**Text segment**
3 Celebrity Deaths: Funicello, Ebert, Les Blank; Plus, Pirating ‘Game of Thrones’

Annette Funicello (circa 1975) holding a photograph of herself as a child star on “The Mickey Mouse Club”

A Mouseketeer, A Film Critic & A Documentarian

They say that celebrities die in threes. We’ll leave Margaret Thatcher out of it and instead look at three people who inhabited three very different areas of the entertainment business.

This morning  famed Mousketeer Annette Funicello died after years of living with Multiple Sclerosis. She was in the original “Mickey Mouse Club” of the 1950s and went on to star in four Disney films and then the studio “loaned her out” so that she could make four beach musicals opposite Frankie Avalon.

Her charm on The Mickey Mouse Club made her a household name. And the potential of her brand wasn’t lost on Walt Disney, who discovered her himself at a performance at a Burbank High School. According to The Los Angeles Times, “Mr. Disney, as Funicello always called her boss, also licensed Annette lunch boxes, Colorforms dolls, coloring books, comic books and even mystery novels featuring her in fictionalized adventures.”

As of today there’s at least one Annette Funicello paper doll available on Ebay. Get it before the price goes up.

Documentary filmmaker Les Blank who was honored for his career achievement by the International Documentary Association in 2012 died yesterday of bladder cancer. He was 77. Blank made 42 documentaries over the course of five decades looking at musicians like Dizzy Gillespie and Texas Blues man Lighting Hopkins and Ry Cooder. He was also fascinated by food. The Telegraph obit singled out his 1980 film “Garlic is as Good as 10 Mothers.” “He occasionally promoted what he called ‘smellovision’ or ‘aromaround’, cooking up garlic-spiced dishes in the cinema while the movie played.”

The New York Times obituary of Blank quotes the filmmaker as saying: “I’ve seen a lot of cameramen go in and treat the subjects like so many guinea pigs. I think the people pick up on my very protective feelings toward them, and they aren’t self-conscious about what they do or say, and they try to show the inner light about themselves that I find so attractive.”

**Task requirements**
Resume the article on the deaths of Annette Funicello, Roger Ebert and Les Blank, starting right after the Les Blank quote that ends "that I find so attractive."

**Data provided**
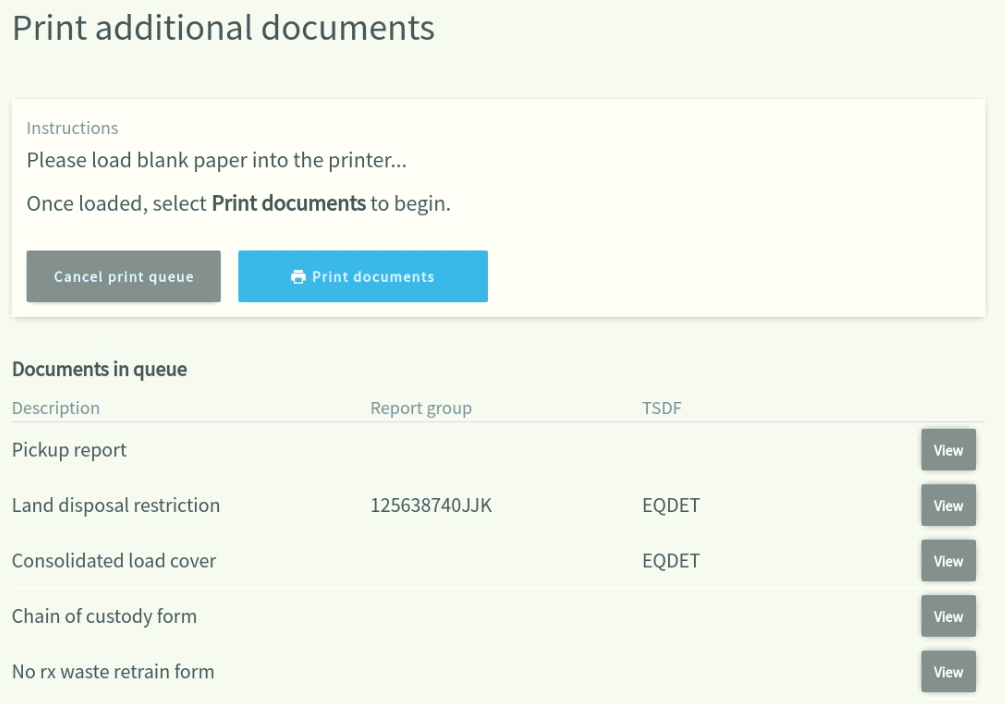Click the Chain of custody form description
The height and width of the screenshot is (704, 1005).
click(104, 616)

**The answer**
He made two movies on filmmaker Werner Herzog, who was a guest on KCRW’s The Business in 2011. Herzog talked about Blank’s short “Werner Herzog Eats His Shoe.” In the film, the eccentric German filmmaker literally cooks his boot in duck fat with onions at the famed Berkeley restaurant Chez Panisse with owner Alice Waters. He then proceeds to eat it at the opening of Erroll Morris’s first feature film, “Pet Cemetery.”

This morning was Roger Ebert’s funeral, where Mayor Rahm Emmanuel spoke. But yesterday the anti-gay group known as the Westboro Baptist Church made a statement saying that they’d picket the late film critic’s funeral in an apparent retaliation for tweets he’d sent before his death. The critic was a voice– even when he lost the ability to speak– through his active twitter feed and blog until the day he died.

Game of Thrones: An Argument for Piracy?

You can’t stream Game of Thrones— or any of HBO’s original content– on Netflix, Hulu or Amazon. For that, you need HBO GO which you can only get if you pay for the cable subscription to HBO. But not every cable subscriber pays the added fee for that channel and not every household has cable, and the show is highly pirated.

NPR reported that 1 million people illegally downloaded the premiere episode of Season 3 of “Game of Thrones” since it aired March 31st. According to the website torrentfreak.com which tracks the use of sites that create bit torrent copies of movies and TV shows for people to download it was a record. Still, it wasn’t surprising given that the epic series was the most pirated show of last year.

The wide spread pirating of HBO content led some moral audience members to form a web-based campaign called Take My Money HBO in an effort to convince the channel to modify its subscription model. Reportedly all told those who signed up said they were willing to pay up to $12 per month for access to HBO GO streaming. But the company has referred those fans to this  Techcrunch article  about HBO wouldn’t make enough in streaming subscription deals to cover the cost of doing what they do best.

According to The Guardian HBO seems okay with the pirating… for now.